▶ **INFORMATION PROVIDED**
○ ○ ○ ○
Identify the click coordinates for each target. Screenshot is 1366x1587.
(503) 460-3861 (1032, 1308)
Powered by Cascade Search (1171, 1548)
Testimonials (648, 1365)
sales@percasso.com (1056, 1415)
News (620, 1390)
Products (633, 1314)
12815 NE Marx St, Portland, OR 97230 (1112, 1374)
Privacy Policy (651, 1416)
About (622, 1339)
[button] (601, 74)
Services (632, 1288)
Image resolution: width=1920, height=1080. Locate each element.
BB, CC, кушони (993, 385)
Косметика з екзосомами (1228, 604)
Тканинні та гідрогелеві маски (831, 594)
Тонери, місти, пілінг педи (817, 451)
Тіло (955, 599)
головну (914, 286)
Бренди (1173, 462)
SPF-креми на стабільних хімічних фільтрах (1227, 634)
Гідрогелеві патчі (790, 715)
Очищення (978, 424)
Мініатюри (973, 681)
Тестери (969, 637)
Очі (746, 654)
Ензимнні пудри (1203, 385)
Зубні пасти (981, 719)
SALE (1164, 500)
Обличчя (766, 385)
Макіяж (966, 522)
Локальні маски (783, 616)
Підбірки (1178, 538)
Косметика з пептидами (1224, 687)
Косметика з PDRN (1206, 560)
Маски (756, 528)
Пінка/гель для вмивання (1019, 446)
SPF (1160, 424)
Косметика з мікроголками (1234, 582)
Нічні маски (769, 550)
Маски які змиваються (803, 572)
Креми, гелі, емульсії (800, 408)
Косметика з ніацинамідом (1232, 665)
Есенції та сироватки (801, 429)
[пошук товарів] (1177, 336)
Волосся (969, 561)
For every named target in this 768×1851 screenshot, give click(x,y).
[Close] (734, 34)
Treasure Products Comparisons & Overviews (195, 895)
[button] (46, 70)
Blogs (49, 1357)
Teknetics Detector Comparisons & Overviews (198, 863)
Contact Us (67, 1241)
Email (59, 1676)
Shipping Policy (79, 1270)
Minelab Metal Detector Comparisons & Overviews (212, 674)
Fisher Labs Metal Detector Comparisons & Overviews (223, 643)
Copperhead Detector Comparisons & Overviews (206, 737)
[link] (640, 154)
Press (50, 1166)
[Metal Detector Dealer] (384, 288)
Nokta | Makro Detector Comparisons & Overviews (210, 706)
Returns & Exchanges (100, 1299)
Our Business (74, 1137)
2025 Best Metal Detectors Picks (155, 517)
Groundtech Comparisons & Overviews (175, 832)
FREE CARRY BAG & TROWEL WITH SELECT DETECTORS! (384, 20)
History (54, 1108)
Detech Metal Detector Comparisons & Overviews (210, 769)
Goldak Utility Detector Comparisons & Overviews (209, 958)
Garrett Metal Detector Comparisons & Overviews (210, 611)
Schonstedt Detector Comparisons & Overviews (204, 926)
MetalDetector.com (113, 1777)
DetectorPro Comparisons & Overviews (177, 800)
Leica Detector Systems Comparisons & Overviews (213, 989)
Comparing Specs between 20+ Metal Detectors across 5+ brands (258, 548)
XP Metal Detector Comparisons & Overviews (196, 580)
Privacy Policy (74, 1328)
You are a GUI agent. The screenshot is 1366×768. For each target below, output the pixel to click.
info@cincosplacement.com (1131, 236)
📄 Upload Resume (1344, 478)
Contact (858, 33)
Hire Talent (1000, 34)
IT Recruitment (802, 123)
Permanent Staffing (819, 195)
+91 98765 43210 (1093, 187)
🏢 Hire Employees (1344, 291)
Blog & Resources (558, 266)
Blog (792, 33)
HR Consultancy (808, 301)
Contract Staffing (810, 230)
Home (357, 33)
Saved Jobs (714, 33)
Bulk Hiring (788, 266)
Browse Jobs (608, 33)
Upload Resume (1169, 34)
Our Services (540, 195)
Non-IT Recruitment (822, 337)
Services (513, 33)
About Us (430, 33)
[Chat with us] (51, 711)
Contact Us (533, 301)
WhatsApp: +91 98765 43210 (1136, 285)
○ ○ ○ ○
▶ **ABOUT THIS TASK**
The whole block of entries above should be repeated exactly.

▶ **ANSWER**
Identify the click coordinates for each target. Screenshot is 1366x1587.
(503) 460-3861 (1032, 1308)
Powered by Cascade Search (1171, 1548)
Testimonials (648, 1365)
sales@percasso.com (1056, 1415)
News (620, 1390)
Products (633, 1314)
12815 NE Marx St, Portland, OR 97230 (1112, 1374)
Privacy Policy (651, 1416)
About (622, 1339)
[button] (601, 74)
Services (632, 1288)
Image resolution: width=1920, height=1080. Locate each element.
BB, CC, кушони (993, 385)
Косметика з екзосомами (1228, 604)
Тканинні та гідрогелеві маски (831, 594)
Тонери, місти, пілінг педи (817, 451)
Тіло (955, 599)
головну (914, 286)
Бренди (1173, 462)
SPF-креми на стабільних хімічних фільтрах (1227, 634)
Гідрогелеві патчі (790, 715)
Очищення (978, 424)
Мініатюри (973, 681)
Тестери (969, 637)
Очі (746, 654)
Ензимнні пудри (1203, 385)
Зубні пасти (981, 719)
SALE (1164, 500)
Обличчя (766, 385)
Макіяж (966, 522)
Локальні маски (783, 616)
Підбірки (1178, 538)
Косметика з пептидами (1224, 687)
Косметика з PDRN (1206, 560)
Маски (756, 528)
Пінка/гель для вмивання (1019, 446)
SPF (1160, 424)
Косметика з мікроголками (1234, 582)
Нічні маски (769, 550)
Маски які змиваються (803, 572)
Креми, гелі, емульсії (800, 408)
Косметика з ніацинамідом (1232, 665)
Есенції та сироватки (801, 429)
[пошук товарів] (1177, 336)
Волосся (969, 561)
For every named target in this 768×1851 screenshot, give click(x,y).
[Close] (734, 34)
Treasure Products Comparisons & Overviews (195, 895)
[button] (46, 70)
Blogs (49, 1357)
Teknetics Detector Comparisons & Overviews (198, 863)
Contact Us (67, 1241)
Email (59, 1676)
Shipping Policy (79, 1270)
Minelab Metal Detector Comparisons & Overviews (212, 674)
Fisher Labs Metal Detector Comparisons & Overviews (223, 643)
Copperhead Detector Comparisons & Overviews (206, 737)
[link] (640, 154)
Press (50, 1166)
[Metal Detector Dealer] (384, 288)
Nokta | Makro Detector Comparisons & Overviews (210, 706)
Returns & Exchanges (100, 1299)
Our Business (74, 1137)
2025 Best Metal Detectors Picks (155, 517)
Groundtech Comparisons & Overviews (175, 832)
FREE CARRY BAG & TROWEL WITH SELECT DETECTORS! (384, 20)
History (54, 1108)
Detech Metal Detector Comparisons & Overviews (210, 769)
Goldak Utility Detector Comparisons & Overviews (209, 958)
Garrett Metal Detector Comparisons & Overviews (210, 611)
Schonstedt Detector Comparisons & Overviews (204, 926)
MetalDetector.com (113, 1777)
DetectorPro Comparisons & Overviews (177, 800)
Leica Detector Systems Comparisons & Overviews (213, 989)
Comparing Specs between 20+ Metal Detectors across 5+ brands (258, 548)
XP Metal Detector Comparisons & Overviews (196, 580)
Privacy Policy (74, 1328)
You are a GUI agent. The screenshot is 1366×768. For each target below, output the pixel to click.
info@cincosplacement.com (1131, 236)
📄 Upload Resume (1344, 478)
Contact (858, 33)
Hire Talent (1000, 34)
IT Recruitment (802, 123)
Permanent Staffing (819, 195)
+91 98765 43210 (1093, 187)
🏢 Hire Employees (1344, 291)
Blog & Resources (558, 266)
Blog (792, 33)
HR Consultancy (808, 301)
Contract Staffing (810, 230)
Home (357, 33)
Saved Jobs (714, 33)
Bulk Hiring (788, 266)
Browse Jobs (608, 33)
Upload Resume (1169, 34)
Our Services (540, 195)
Non-IT Recruitment (822, 337)
Services (513, 33)
About Us (430, 33)
[Chat with us] (51, 711)
Contact Us (533, 301)
WhatsApp: +91 98765 43210 (1136, 285)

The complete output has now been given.